Review: Teenage Mutant Ninja Turtles Actually Does April and the Turtles Justice
Starring Megan Fox, Noel Fisher, Johnny Knoxville, Will Arnett
Directed by Jonathan Liebesman
There is no doubt that Teenage Mutant Ninja Turtles is a summer blockbuster in all of the usual ways; there are ample explosions, absurd action sequences, and stunning special effects. But it is also a Ninja Turtles movie, and someone responsible for making this film what it was took that to heart.
Throughout most of this film’s development, I was among the droves of TMNT fans ready to hate this movie. It was being produced by Michael Bay. The turtles looked disgusting. I doubted the choice of Megan Fox as April O’Neil. But as time passed this new arm of the franchise slowly started to win me over. It was clear from the trailers and the TV spots and the behind the scenes that the team making this movie got it. They got the Ninja Turtles. The relationships of the brothers was there, and it was real. It was palpable in the in the tension between Leonardo and Raphael, and in the quibbling between Donatello and Michelangelo. I expected to watch this film, and to revel in those relationships, and those moments. What I did not expect was to be impressed by was this film’s interpretation of April O’Neil.
The way the filmmakers portray April O’Neil is not without flaws. She is sexualised, she gets tossed around like a rag doll, and at least half of her dialog is bookended with screams. However, unlike many other April incarnations, Megan Fox as April O’Neil is not strictly a damsel in distress. Instead, she is a catalyst for many of the major events in this film. She is goal oriented, and dedicated, and empathetic. Above all, she has integrity; not only proving true to the turtles, but to herself. This April isn’t just in it for the scoop. While she does harbor a desire to be taken more seriously by her journalist peers, her solution isn’t to make the evening news by selling the turtles out (I’m looking at you, whatever writer “developed” plucky reporter ex-girlfriend from Godzilla 1998). This April wants to make a difference, and when she does, it is not met with fanfare or even a promotion at Channel Six News. The fact that she was there when the Turtles and New York City needed her is enough.

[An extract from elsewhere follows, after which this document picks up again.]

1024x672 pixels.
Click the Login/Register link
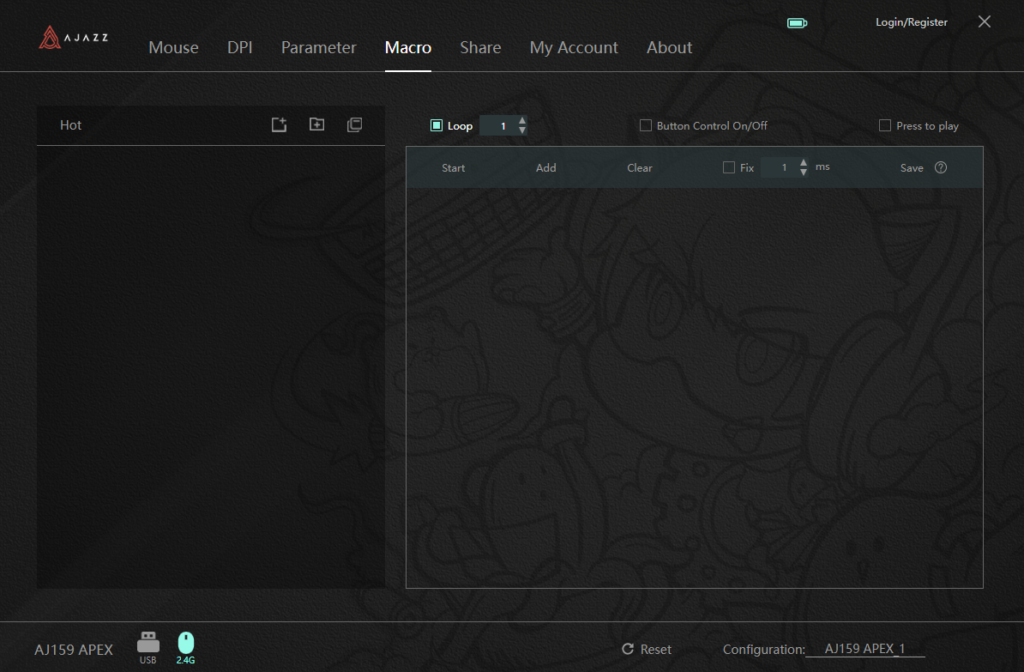point(911,22)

So many interpretations of April O’Neil have sought to make April a “strong female character”. This is usually accomplished by outfitting her in some flagrant interpretation of ninja garb, or putting her under the tutelage of Master Splinter to learn the art of ninjitsu. These interpretations are often only strong in the literal sense, leaving April by the wayside as a two-dimensional character in a franchise that is nothing if not character driven. This April O’Neil is flawed, but she is also strong. Not because she is given weapons, or trained to follow in the turtles’ footsteps, but because of her convictions. Also, she has a female roommate, who she has a frenetic chat with, and I’m pretty sure that makes this film the first Ninja Turtles movie ever made to pass the Bechdel test. She also exchanges dialog with Whoopi Goldberg’s character, Bernadette Thompson, and gets yelled at by Minae Noji’s Karai; suffice to say, we’re on a roll with this April.

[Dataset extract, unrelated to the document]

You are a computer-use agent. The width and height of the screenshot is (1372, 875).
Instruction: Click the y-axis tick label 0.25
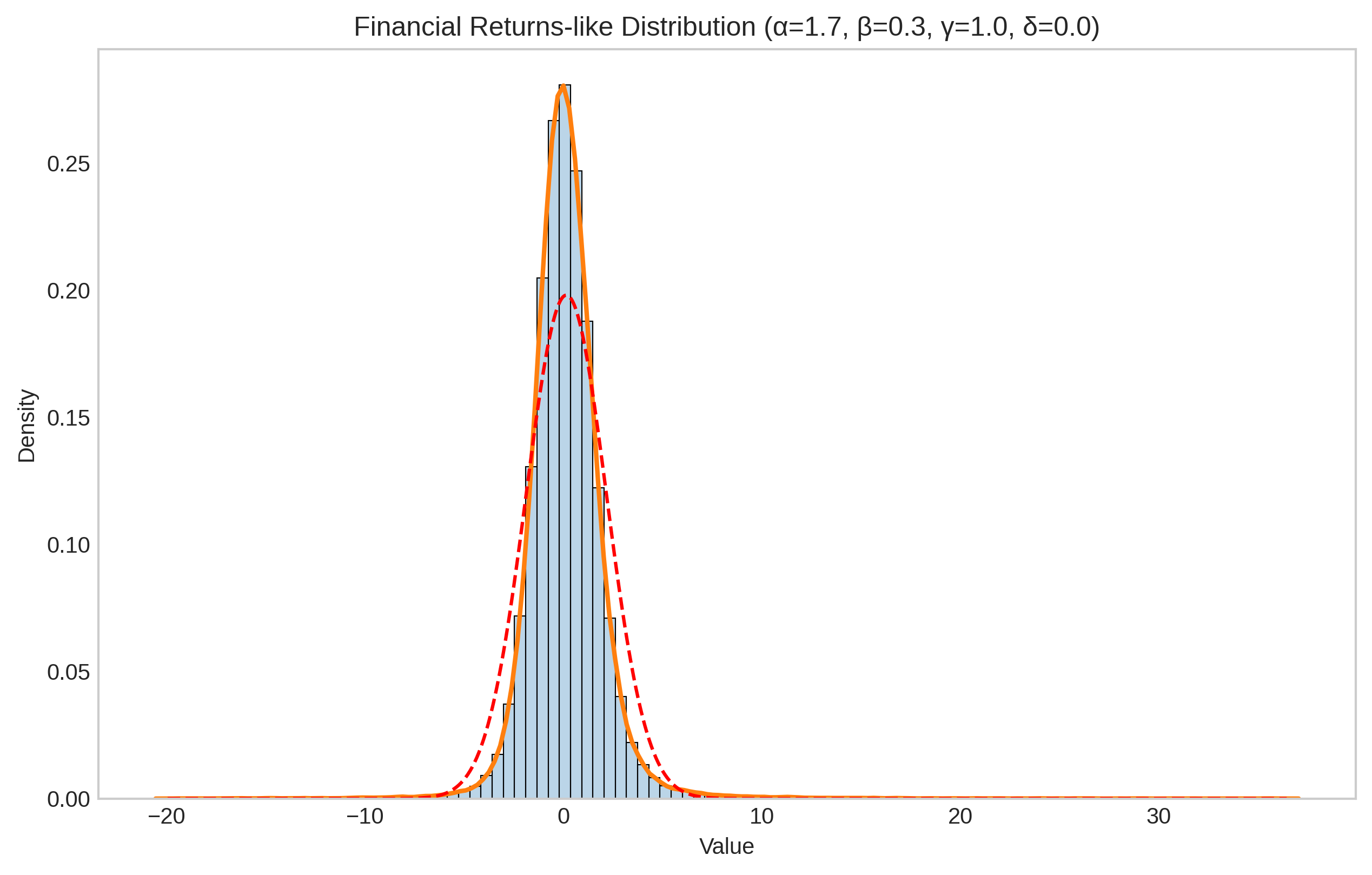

The film is certainly not without its faults. The most glaring of which is likely William Fichter’s Eric Sacks. The only saving grace for Eric Sacks is that he is not the Shredder; the Shredder is his own character entirely, but he takes the backseat to Sack’s schemes. Why we could not have had an Oroku Saki that encompassed what they intended for Sacks as an apt and calculating business man, who was also the Shredder, is simply a testament to HoIlywood’s incessant whitewashing. To make matters worse, Sacks’ dialog is truly terrible, and Fichter’s delivery is about as flat as a pancake. Thankfully, it was obvious that every other actor on set threw themselves into their characters. Oddly enough, I was particularly impressed by Megan Fox, who delivered ridiculous lines with just the right level of deadpan to let the audience know that April O’Neil is fully aware of how insane she must sound going on about six-foot tall vigilante turtles that “do karate”.

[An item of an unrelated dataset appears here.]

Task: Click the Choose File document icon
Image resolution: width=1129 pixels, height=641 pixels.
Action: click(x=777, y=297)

There were plot deficiencies, and impossible physics, and poorly conceived lines of dialog. But there was also Leonardo, leading without being overbearing. There was Raphael, big and brooding and still able to poke fun at himself. There was Donatello, stammering and sniffing, all while kicking butt at being a hacker and on the battlefield. And of course, there was Michelangelo, who was just the right amount of obnoxious. Master Splinter even gets to duke it out with the Shredder, and it is no less epic than Master Yoda taking on Emperor Palpatine in Star Wars: Episode III (yeah, I went there). The conflict was not particularly inspired, but that was of little consequence. Teenage Mutant Ninja Turtles is rarely about the conflict itself. It is about how the relationships between the turtles, and the people in their lives, are affected by whatever that conflict may be. This film captures that beautifully with humor and heart. So if you like the Ninja Turtles for the characters they are, you may just like this movie.
Teenage Mutant Ninja Turtles is a summer blockbuster, but more importantly, it is a Ninja Turtles movie. It is flawed, but it is also funny, and tender, and character driven. And in that way, it was all I was hoping it would be.